Ossie’s contribution to Fire Over Babylon, ecorded in collaboration with Brooks, feels like the centrepiece of the collection, the magnetic attractor around which all the other material gathers. On Give Me Back Me Language And Me Culture, the flipside of a 1971 single that originally appeared on producer and label owner Junior Lincoln’s Banana imprint, Ossie and Brooks tie everything together in a spectacular production: the bubbling brook of hand-pulsing rhythms draw from nyabinghi traditions; the brass arrangement calls back to mento; the bass is a slow, sly depth charge; the vocal chorus is gently insistent, an imploring chant.
Just as often, though, the heaviness of the songs’ content is often belied by the fleet-footedness of the production – Devon Russell’s Jah Jah Fire, for example, is breezy, aerated, its rustling, buzzing organ the melodic sugarcoating on Russell’s devotional plaint. By contrast, The Gladiators’ Sonia is starchy and stripped back, its rhythm carved from a granite block of texture, a minimalist masterpiece of interlocking parts. There’s a fierceness to the discipline here that can gift even the lightest of production touches with the heaviest gestural implications: the playing is tight, in the pocket, the better to build a solid foundation for the vocalists’ to-and-fro chants and soul-spun melancholy.
That discipline, something that’s always felt core to Clement Dodd’s productions with Studio One, isn’t stentorian, though. There’s great playfulness and pleasure at the heart of Fire Over Babylon: from the way the trumpet skates and glides over the lithe rhythms and dubbed-out rimshots of Judah Eskender Tafari, or the hissing hi-hats and wandering bass that grounds The Prospectors’ Glory For I, there’s space here for joy and celebration, too. Wailing Souls’ Rock But Don’t Fall, a lovely, chimeric thing that rides in on chiming piano chords and a muted guitar riff, captures the spirit here tidily: spiritual but open, light and loving but with depth of conviction.
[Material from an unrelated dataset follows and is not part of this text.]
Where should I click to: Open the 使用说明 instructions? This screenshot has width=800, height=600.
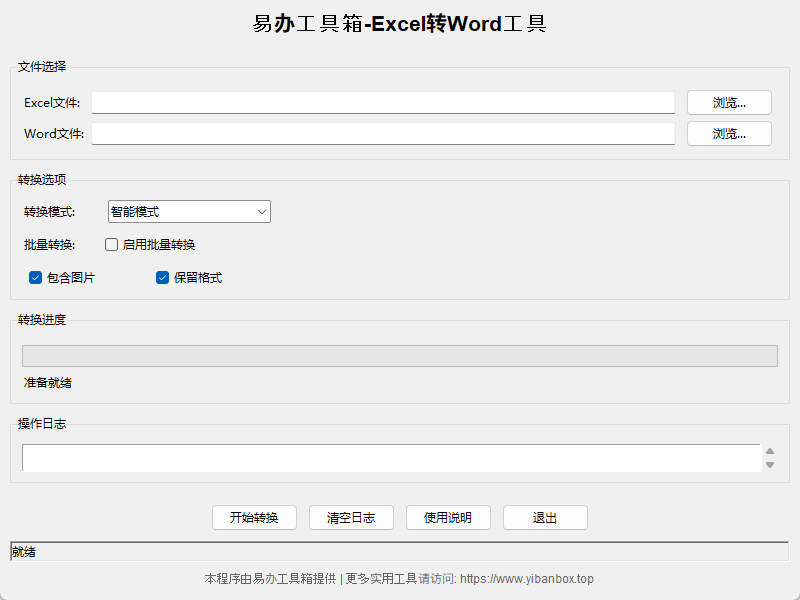pos(448,518)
If there’s any risk here, it’s that Fire Over Babylon doesn’t allow for the extension that can make Rastafarian roots music so intoxicating. Some of the most powerful material in this realm was recorded elsewhere, like Dadawah’s Peace And Love: Wadadasow, and the epochal sets Ossie and Brooks essayed with Mystic Revelation Of Rastafari, titles like Grounation, Tales Of Mozambique and One Truth. That’s maybe a little unfair to Soul Jazz’s focus on the Studio One archives, and they’ve certainly done an excellent job with Fire Over Babylon. Think of it as just one of many angles you could take on this eternally nourishing music, and you won’t walk wrong.